With that in mind, at Omnistrate we do know that handling all the nuances of scaling is hard. We wrote about this in some of our previous blogs: How to Achieve Autoscaling in Multi-Cloud Kubernetes Deployments and Everything about Scaling, check them out!

Let’s take Kubernetes for a second and the different kinds of autoscaling possibilities it offers. POD auto-scaling is the simplest and sometimes also the most effective way to operate scaling in your infrastructure through HPA or VPA.

You can scale up or down the number of pods in a deployment or ReplicaSet, based on CPU and memory utilization through Horizontal Pod Autoscaling.

On the other hand, Vertical Pod Autoscaling, helps you to scale the CPU and memory requests and limits of the pods based on usage, within a threshold.
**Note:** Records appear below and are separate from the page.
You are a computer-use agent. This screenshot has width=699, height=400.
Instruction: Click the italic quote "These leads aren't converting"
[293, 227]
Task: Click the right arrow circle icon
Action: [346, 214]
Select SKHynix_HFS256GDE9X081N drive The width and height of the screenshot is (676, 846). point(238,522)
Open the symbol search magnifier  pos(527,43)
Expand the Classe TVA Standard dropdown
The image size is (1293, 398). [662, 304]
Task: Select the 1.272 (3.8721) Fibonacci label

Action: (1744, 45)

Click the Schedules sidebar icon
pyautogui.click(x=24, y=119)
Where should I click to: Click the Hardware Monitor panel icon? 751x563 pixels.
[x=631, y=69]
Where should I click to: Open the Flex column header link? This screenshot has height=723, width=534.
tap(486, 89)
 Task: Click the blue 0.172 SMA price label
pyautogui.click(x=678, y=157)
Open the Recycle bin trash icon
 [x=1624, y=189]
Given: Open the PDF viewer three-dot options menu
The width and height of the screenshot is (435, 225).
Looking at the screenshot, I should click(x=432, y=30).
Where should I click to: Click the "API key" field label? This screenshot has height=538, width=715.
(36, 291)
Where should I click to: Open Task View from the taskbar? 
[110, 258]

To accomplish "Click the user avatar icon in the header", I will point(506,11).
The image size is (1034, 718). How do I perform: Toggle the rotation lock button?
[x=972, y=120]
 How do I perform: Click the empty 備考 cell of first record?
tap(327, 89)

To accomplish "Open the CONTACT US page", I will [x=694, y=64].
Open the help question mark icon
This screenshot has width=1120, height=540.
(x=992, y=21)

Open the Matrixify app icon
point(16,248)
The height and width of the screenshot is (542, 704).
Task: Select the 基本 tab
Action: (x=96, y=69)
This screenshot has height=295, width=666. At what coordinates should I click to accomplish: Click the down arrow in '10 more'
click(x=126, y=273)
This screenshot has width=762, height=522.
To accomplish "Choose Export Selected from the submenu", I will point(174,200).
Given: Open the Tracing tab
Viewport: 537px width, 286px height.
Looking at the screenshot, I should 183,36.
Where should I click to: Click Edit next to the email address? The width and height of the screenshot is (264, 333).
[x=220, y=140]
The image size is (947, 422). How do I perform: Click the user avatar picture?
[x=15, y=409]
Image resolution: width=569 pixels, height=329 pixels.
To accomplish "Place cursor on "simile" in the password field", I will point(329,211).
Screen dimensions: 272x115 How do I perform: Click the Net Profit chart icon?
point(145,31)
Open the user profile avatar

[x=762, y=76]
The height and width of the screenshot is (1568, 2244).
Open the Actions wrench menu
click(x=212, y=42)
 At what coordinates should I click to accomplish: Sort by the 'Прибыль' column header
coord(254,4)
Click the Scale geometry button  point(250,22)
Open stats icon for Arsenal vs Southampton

Is that enough? What about configuring the number of nodes in a pool? - that’s when cluster autoscaling comes in handy to optimize the number of nodes in a pool based on the number of pending and scheduled pods.

Some projects like Karpenter can help achieving just-in-time node provisioning on both AWS and Azure

Summarizing: autoscaling in K8s helps keep the costs under control but requires understanding the workload, configuring the right mechanisms/tools to adapt to incoming traffic and efficiently scale up and down.

But at what cost? – there is a huge ongoing engineering cost to configure and operate it.

Blog finished, yay!

Hah, you wish, right?

While the above mechanisms may work for simple stateless applications, for stateful applications there are several challenges with the above approach:

Scaling is more than just adding a pod in many cases, ex- will Kafka scale by simply adding more brokers? How will you move the partitions and coordinate everything seamlessly?
Can you always rely on CPU load to make the right scaling decision? - in some cases you’ll naturally need to scale based on custom metrics, coordinate the different resources to scale harmonically preventing failure
How will you prevent other operations in the cluster from interfering with the scaling operation?
How will you scale other pieces of the infrastructure than just compute?
How would scale down to zero when the systems or applications are not in use ? - say for dev/test workloads?

If you think that was all, think about multi-cloud for a second. Exactly right, now you have to handle and manage auto scaling across cloud providers, regions and availability zones.

At Omnistrate we manage your SaaS the multi-cloud way, and take it to the next level. Here’s how it works:

We manage scaling in a decoupled way which allows the system to adapt all of its components rather than just the Kubernetes cluster. We believe that scaling should be done at the level of the SaaS control plane comprehensively.

During our journey building the Omnistrate platform we tried to scale based on k8s but we encountered limits in terms of flexibility and scaling strategies. Instead, with a decoupled approach, architecture became highly customizable and much more adaptable to business requirements.